SELECTED TEXT =>
===
One thing not required by all states, but I do think helps the public is when services dogs are identified as such. If you notice in these pictures, Darcy is vested. Depending on the situation, the vest allows her to wear different patches to help the public be more aware of her job. While I can understand those with service animals may feel this is restrictive, it is a non-verbal message that identifies the dog as a working dog. While this won't work on all, as education becomes more wide spread about the work of service animals, being able to identify one should make it easier for those with working dogs to be left alone. It also makes for fewer questions when animals are entering areas where only service dogs are allowed, pets are not. It is a small price to pay to help create more awareness and tolerance for service dogs.
===
[Extracted data entries]
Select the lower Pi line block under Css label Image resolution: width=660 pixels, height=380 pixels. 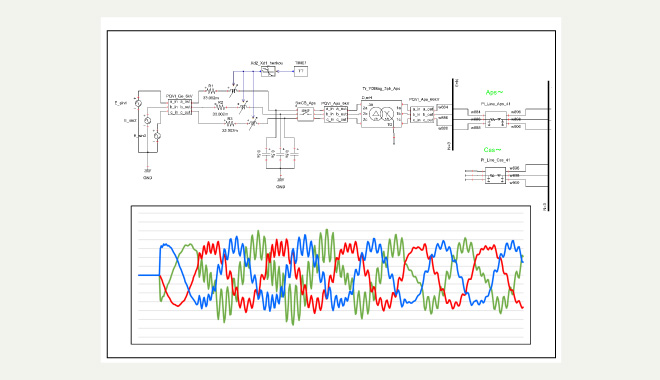(495, 175)
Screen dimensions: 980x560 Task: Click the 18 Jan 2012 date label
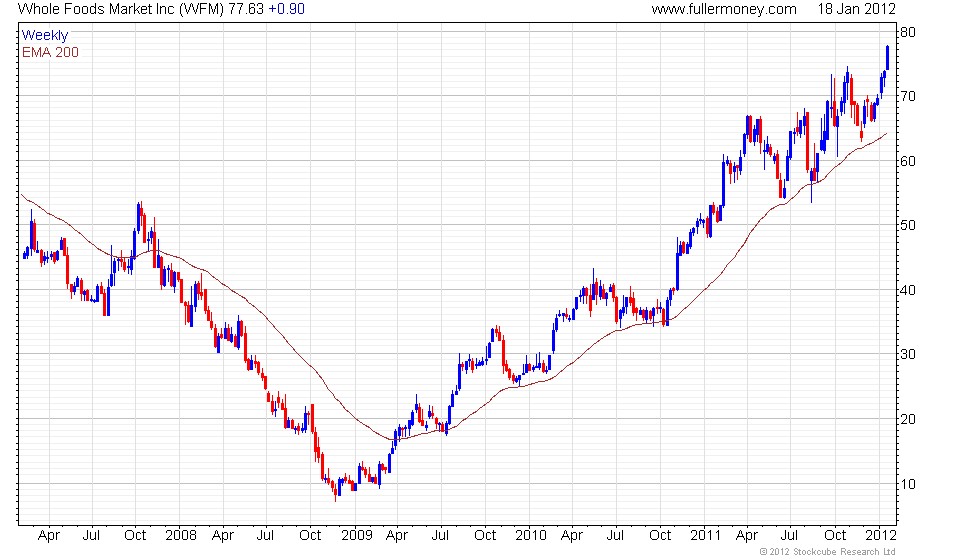pos(856,9)
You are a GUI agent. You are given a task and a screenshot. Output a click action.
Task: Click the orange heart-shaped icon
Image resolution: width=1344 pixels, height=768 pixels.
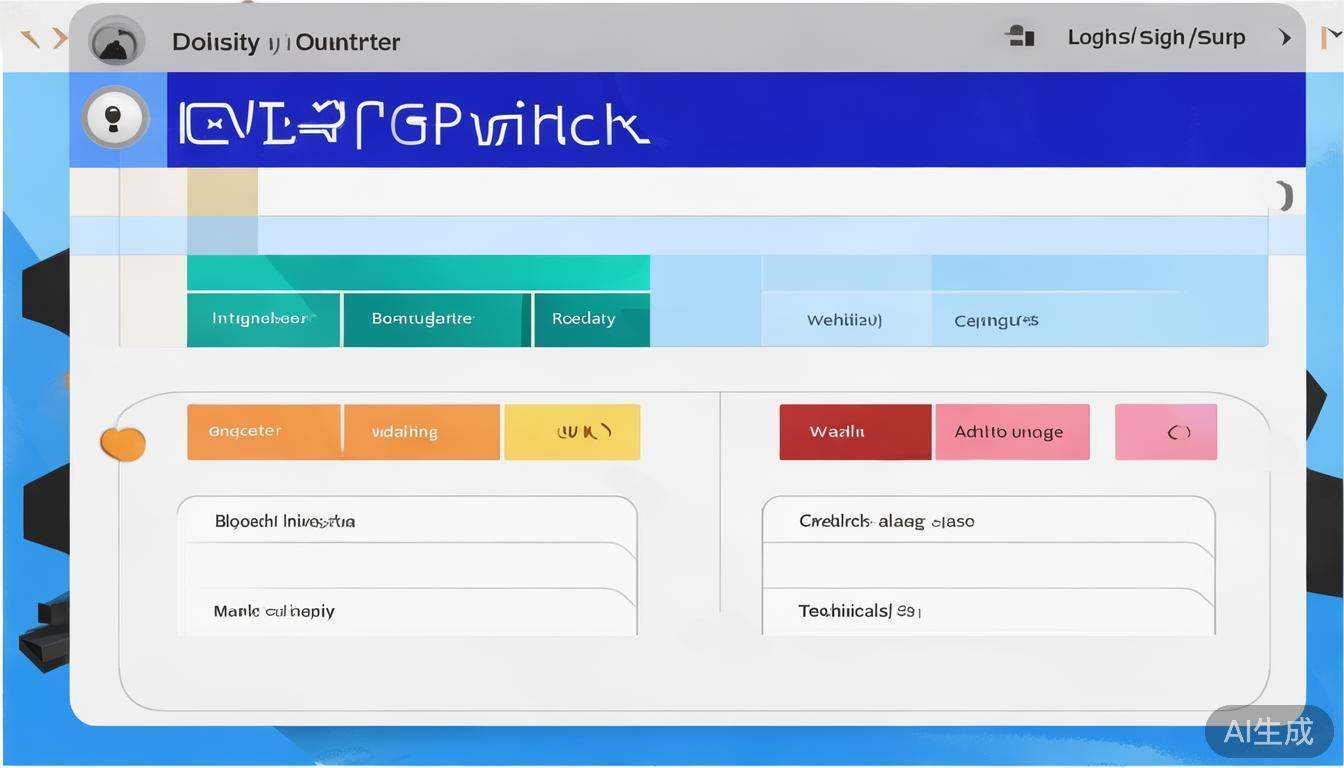123,443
===
THINGS TO DO =>
1. Answer these questions about the service dog passage, one line each:
(a) What is Darcy wearing in the pictures?
(b) What kind of message does the author say the vest gives?
(c) What does the author call identifying service dogs, in the final sentence?
2. Duplicate the stretch of the service dog passage from "One thing not" through "for service dogs.".

RESPONSES TO THE TASKS =>
1.
(a) A vest.
(b) A non-verbal message that identifies the dog as a working dog.
(c) A small price to pay to help create more awareness and tolerance for service dogs.

2.
One thing not required by all states, but I do think helps the public is when services dogs are identified as such. If you notice in these pictures, Darcy is vested. Depending on the situation, the vest allows her to wear different patches to help the public be more aware of her job. While I can understand those with service animals may feel this is restrictive, it is a non-verbal message that identifies the dog as a working dog. While this won't work on all, as education becomes more wide spread about the work of service animals, being able to identify one should make it easier for those with working dogs to be left alone. It also makes for fewer questions when animals are entering areas where only service dogs are allowed, pets are not. It is a small price to pay to help create more awareness and tolerance for service dogs.